顧緋猗從老皇帝那來到毓秀宮後,看到的就是謝長生坐在桌邊,手撐著額頭睡著的樣子。

顧緋猗沒立即上前,而是站在原地,用眼描繪著謝長生。

謝長生許多衣服,卻很少穿藍色。

這朝服朝冠一戴上,倒是比平時多出許多挺拔的少年英氣。

顧緋猗看了一會,走上前,拔掉謝長生固定朝冠用的玉簪,幫他把頭發放了下來,又幫謝長生把朝服脫了下來。

他疊衣服的時候,謝長生醒了,他迷迷糊糊地看到顧緋猗,對他招了招手。

顧緋猗道一邊疊衣服,一邊對謝長生道:“去床上睡。”

謝長生卻搖頭:“還沒洗臉刷牙。”

顧緋猗道:“那便快去。”

謝長生卻坐在原地不肯動。

顧緋猗催促了他兩次,謝長生隻道:“彆急,我在以你肉眼看不到的速度移動,很快我就會站起來了。”

實則,顧緋猗知道謝長生是趁機又打了個瞌睡。

顧緋猗看著謝長生懶洋洋的樣子隻覺無奈,頗有一腳踹在謝長生屁股上的衝動。

但深吸口氣,到底去拿了洗漱用具。

他捏開謝長生的嘴,把沾了牙粉的齒木探到謝長生口中,幫他淨了齒後,又趁著謝長生漱口時,浸濕棉巾,幫謝長生擦了臉。

奴性。

顧緋猗心裡罵自己。

謝長生洗漱完,仍懶洋洋地癱在椅子裡。

有人喝酒變瘋,有人喝酒貪歡。

怎麼偏偏謝長生喝了口酒,倒長出一身懶骨頭?

顧緋猗嘖了一聲,伸腳踢了謝長生鞋尖:“小殿下真要在這椅子上睡一晚上?難道還要咱家把小殿下抱到床上去不成?”

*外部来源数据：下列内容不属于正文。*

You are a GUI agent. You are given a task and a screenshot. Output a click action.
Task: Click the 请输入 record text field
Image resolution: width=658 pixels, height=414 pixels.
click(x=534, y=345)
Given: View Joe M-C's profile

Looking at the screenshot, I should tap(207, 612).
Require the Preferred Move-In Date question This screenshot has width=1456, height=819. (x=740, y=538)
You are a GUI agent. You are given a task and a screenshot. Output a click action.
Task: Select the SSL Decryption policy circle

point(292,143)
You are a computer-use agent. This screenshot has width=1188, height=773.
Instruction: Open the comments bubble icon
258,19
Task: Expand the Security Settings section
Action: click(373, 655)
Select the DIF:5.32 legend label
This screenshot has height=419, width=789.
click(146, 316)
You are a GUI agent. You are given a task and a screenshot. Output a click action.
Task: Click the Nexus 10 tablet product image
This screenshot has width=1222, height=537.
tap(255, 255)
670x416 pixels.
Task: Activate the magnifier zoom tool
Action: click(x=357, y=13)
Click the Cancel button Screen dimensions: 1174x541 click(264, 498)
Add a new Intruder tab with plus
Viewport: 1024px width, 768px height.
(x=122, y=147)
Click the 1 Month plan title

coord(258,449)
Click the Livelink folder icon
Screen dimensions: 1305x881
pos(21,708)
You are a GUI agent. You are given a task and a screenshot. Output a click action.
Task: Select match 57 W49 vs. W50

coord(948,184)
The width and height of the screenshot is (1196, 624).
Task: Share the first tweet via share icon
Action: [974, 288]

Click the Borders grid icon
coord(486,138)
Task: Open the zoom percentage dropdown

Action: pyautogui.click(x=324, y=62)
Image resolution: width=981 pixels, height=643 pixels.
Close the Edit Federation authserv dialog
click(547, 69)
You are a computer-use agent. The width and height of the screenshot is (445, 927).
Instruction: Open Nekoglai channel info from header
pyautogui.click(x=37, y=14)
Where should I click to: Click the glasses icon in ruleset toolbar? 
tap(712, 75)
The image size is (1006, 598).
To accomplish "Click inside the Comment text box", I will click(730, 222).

誰知謝長生真的點頭:“既然你誠心誠意地問了,那我就大發慈悲地同意了。”

顧緋猗沉著臉看謝長生。

但看謝長生東倒西歪的樣子,到底還是彎下腰,把手伸到謝長生腿彎處,把他抱起來,放在旁邊床上。

還順手幫謝長生脫了鞋襪,蓋好了被。

奴性。

顧緋猗又罵自己。

他扯開謝長生前襟,在他胸口留了幾個印子,這才終於暢快。

睡覺

時,顧緋猗照例躺在外側。

他把謝長生摟到懷裡,卻沒什麼睡意。

顧緋猗便拿了本書看,時不時低頭親一下謝長生唇。

到後來,書也不看了,借著從窗紙透進屋的月光去看謝長生的臉。

真是人生得好,穿什麼都好看。

今日謝長生穿著那身朝服的樣子,清爽利落,實在讓人看不夠。

之前他怎麼沒發現謝長生生得這麼對他胃口?

不不,倒也不能這麼說。

顧緋猗伸出手,食指和中指分彆抵在謝長生唇角,微微向下用力。

幫謝長生做了個苦相的表情。

又將雙指抵在謝長生外側眼睛,把他眼角向下抹。

這樣看起來倒是醜了些。

顧緋猗又想象了下謝長生若是臉上留疤,或是直接將這一張豔氣漂亮的臉換成一張平凡的臉的樣子。

半晌後,顧緋猗悠悠回神。

他不甚明顯的喉結微微滾動了幾下,目光落在謝長生熟睡的臉上。

顧緋猗伸手拍謝長生的臉:“小殿下,起來。”

謝長生被他叫了幾遭,頭重腳輕地睜開了眼。

他嘰裡咕嚕地說了一大串顧緋猗聽不懂的嘟囔,又問顧緋猗:“你不睡覺,是想和彆人錯峰睡覺嗎?”

顧緋猗不答,隻是按著謝長生的後腦,把他拉近自己。

他狹長的眸似笑非笑地眯著,在幽暗的房間中閃爍著點點光彩。

“小殿下。”

他用手指點了點自己下唇:“過來。”!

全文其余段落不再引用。